Exercise directions => Search the data for the word "pixels" and copy each line that has it.

=== Begin Enclosure ===

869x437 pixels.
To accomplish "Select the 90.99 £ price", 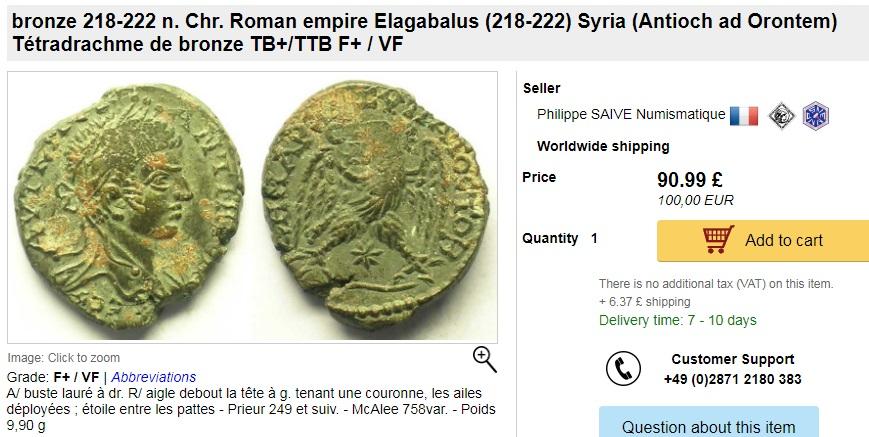I will pos(689,179).
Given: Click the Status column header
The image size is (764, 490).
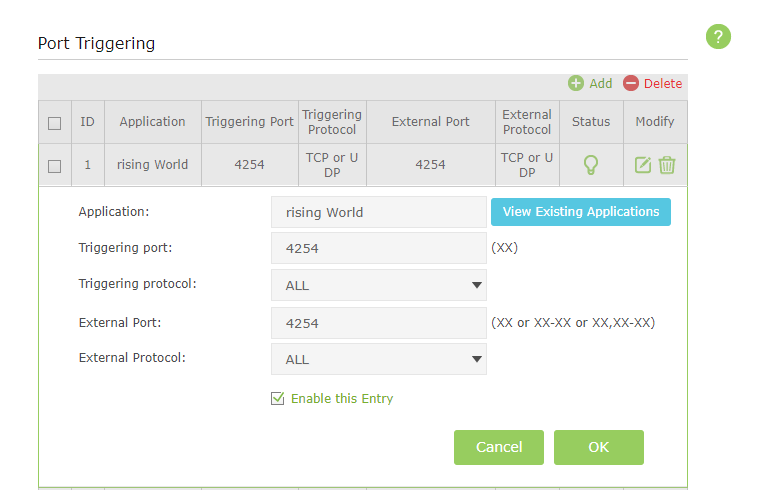Looking at the screenshot, I should tap(591, 122).
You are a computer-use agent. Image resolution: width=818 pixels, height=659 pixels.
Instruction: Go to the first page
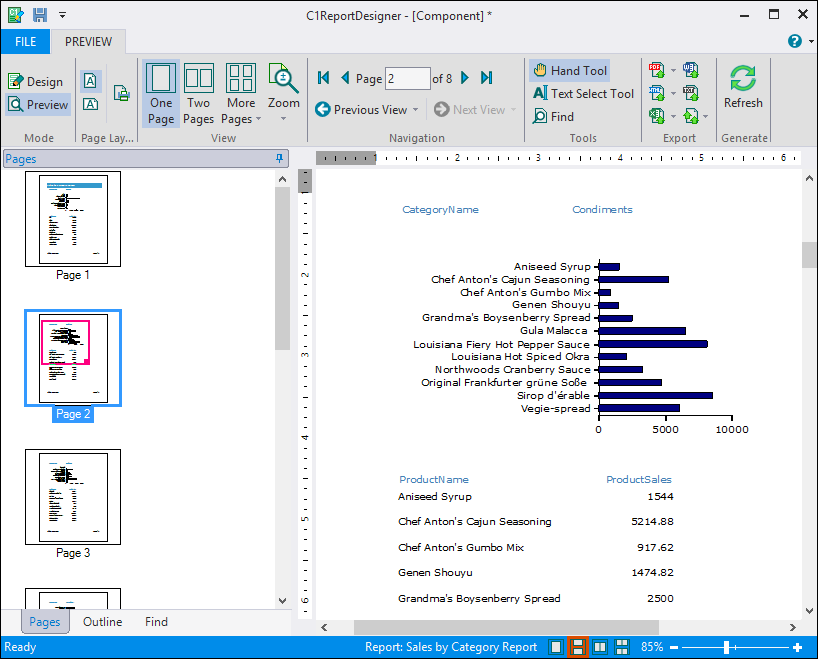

=== End Enclosure ===

Output for this task =>
869x437 pixels.
You are a computer-use agent. Image resolution: width=818 pixels, height=659 pixels.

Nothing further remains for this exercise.